Using the listing that follows, report how many lines include the word "cell", and add no other words.

----- Data provided

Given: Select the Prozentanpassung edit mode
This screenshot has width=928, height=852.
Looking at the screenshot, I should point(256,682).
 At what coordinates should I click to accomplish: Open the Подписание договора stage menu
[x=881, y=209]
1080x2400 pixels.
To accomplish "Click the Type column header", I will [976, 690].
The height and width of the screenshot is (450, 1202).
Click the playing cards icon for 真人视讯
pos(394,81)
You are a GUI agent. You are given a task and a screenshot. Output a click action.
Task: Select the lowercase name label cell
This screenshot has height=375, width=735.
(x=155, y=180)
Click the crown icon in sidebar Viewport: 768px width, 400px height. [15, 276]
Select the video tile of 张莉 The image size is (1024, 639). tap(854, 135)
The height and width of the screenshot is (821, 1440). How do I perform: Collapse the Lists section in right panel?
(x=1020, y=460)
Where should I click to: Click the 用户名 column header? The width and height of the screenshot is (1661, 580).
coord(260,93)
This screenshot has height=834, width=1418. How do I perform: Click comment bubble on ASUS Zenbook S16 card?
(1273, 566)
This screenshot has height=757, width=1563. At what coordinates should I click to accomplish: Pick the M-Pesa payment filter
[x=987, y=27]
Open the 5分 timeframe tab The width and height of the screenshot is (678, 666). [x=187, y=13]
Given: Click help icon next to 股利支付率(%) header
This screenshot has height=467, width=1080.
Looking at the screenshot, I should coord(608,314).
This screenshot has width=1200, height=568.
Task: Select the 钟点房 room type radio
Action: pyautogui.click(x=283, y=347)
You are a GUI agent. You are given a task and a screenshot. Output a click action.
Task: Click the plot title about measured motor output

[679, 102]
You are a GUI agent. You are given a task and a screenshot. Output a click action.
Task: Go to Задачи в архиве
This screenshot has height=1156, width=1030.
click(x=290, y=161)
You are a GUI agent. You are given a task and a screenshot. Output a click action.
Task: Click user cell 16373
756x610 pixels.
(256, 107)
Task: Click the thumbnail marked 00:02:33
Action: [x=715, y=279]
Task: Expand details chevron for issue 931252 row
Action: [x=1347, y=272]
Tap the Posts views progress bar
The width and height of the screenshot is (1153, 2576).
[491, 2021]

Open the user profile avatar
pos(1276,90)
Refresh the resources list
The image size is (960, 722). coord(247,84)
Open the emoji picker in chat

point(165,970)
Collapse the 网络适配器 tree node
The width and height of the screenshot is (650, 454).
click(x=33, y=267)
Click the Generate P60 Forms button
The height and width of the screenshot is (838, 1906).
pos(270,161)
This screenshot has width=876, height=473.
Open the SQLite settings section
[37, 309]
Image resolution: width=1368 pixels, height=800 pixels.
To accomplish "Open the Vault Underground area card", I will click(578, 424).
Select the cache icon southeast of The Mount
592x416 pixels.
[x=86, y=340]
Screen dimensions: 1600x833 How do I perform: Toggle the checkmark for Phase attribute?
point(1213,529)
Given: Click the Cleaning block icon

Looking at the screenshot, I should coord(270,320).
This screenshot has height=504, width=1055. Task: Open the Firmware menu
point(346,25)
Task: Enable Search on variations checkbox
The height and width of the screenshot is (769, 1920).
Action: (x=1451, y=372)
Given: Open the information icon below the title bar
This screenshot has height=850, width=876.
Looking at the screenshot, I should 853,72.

----------

◆ Response for this exercise: 2